Assigned task →
Work through the entries that follow and state how many lines contain the word "agent". Only the number is wanted.

Collected data
-- Opening Marker --

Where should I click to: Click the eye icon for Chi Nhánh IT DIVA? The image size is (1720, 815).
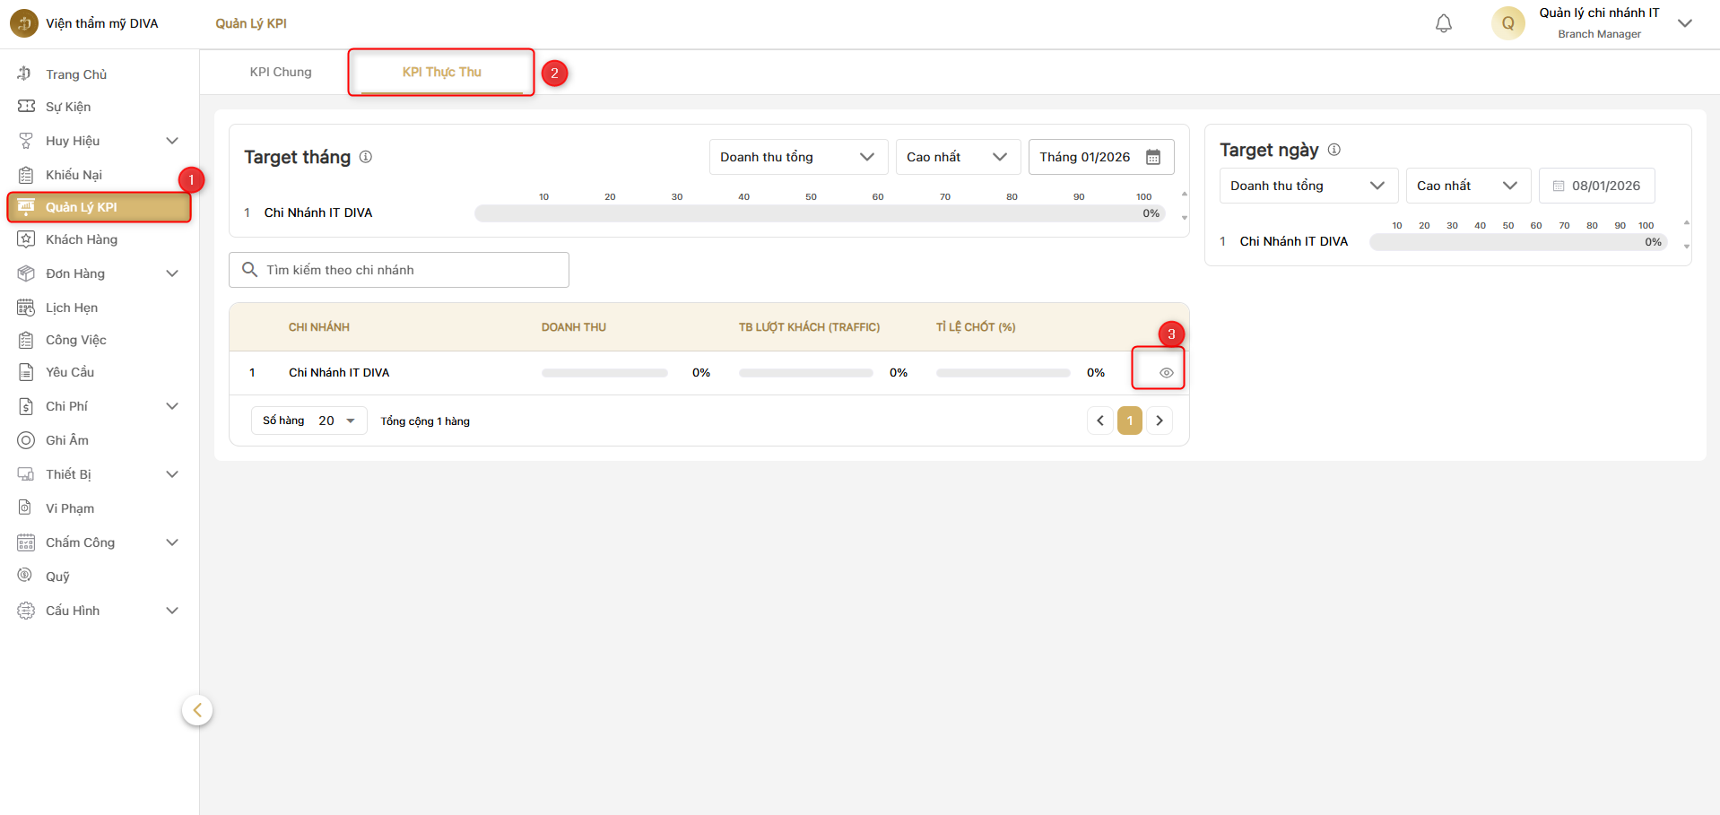[1166, 373]
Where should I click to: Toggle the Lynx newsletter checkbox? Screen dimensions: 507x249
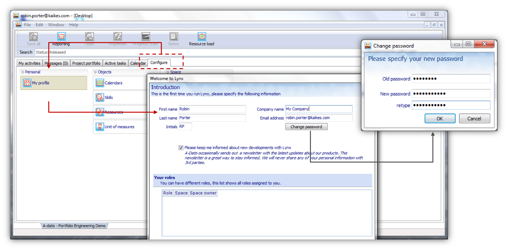[x=181, y=148]
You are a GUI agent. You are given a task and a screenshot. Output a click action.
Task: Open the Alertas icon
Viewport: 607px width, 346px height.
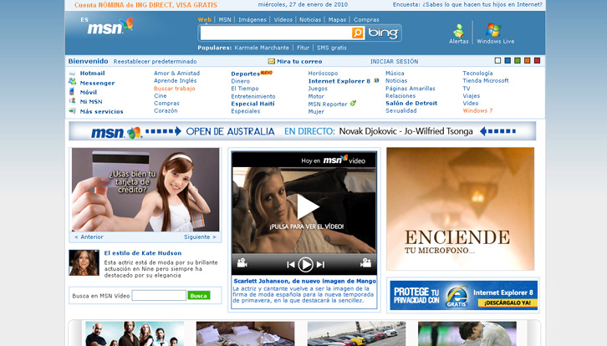[x=458, y=31]
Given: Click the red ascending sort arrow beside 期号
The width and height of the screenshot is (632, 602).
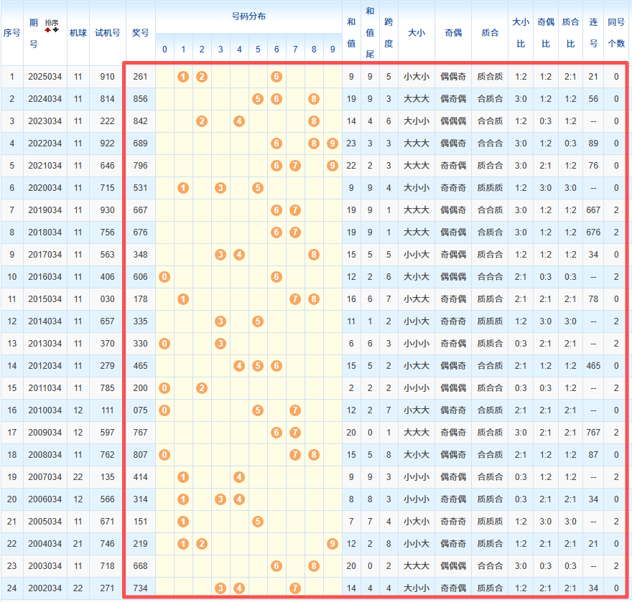Looking at the screenshot, I should pyautogui.click(x=48, y=30).
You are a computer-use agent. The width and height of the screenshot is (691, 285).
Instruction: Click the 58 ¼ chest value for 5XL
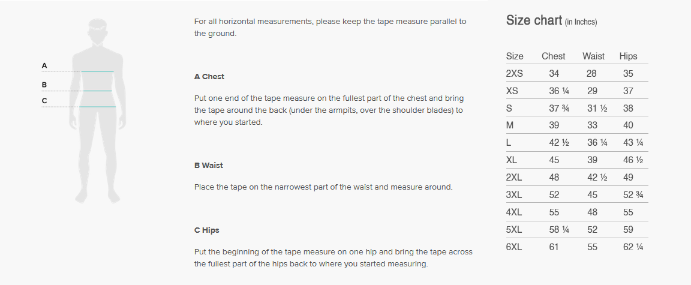pyautogui.click(x=558, y=230)
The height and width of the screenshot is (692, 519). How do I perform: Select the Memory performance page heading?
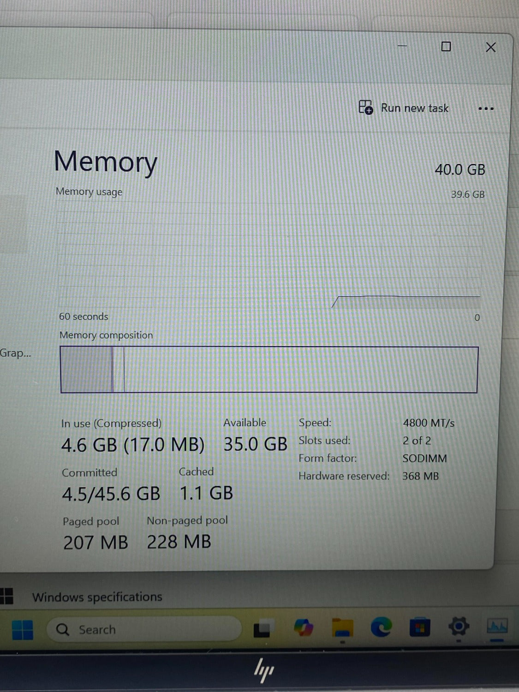tap(106, 162)
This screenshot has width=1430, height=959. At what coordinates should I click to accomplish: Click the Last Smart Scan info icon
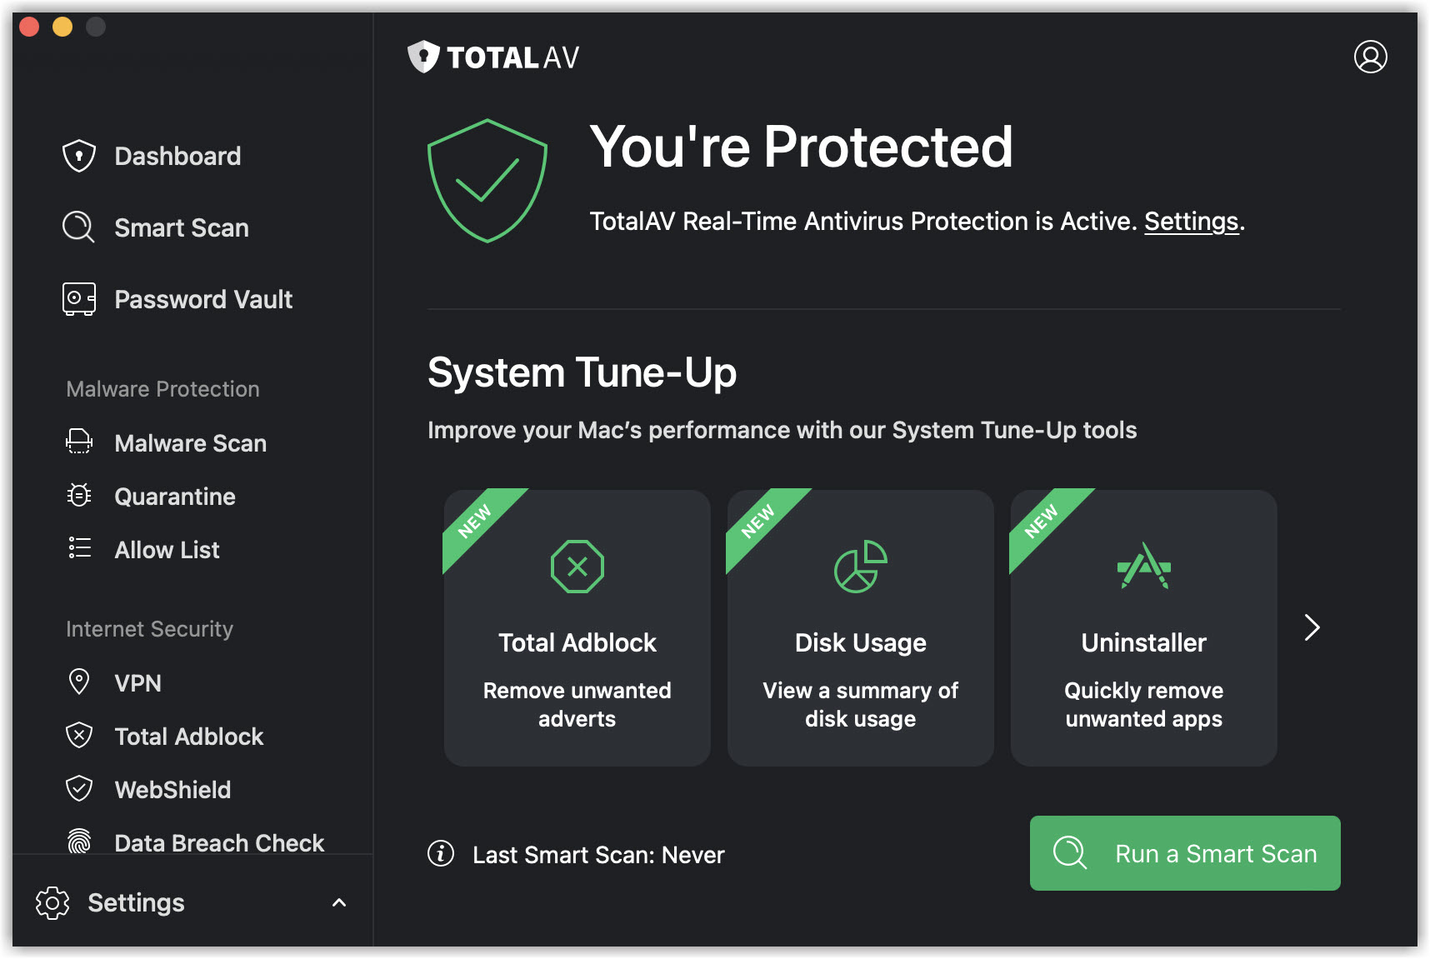441,853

-- Closing Marker --

Written response →
2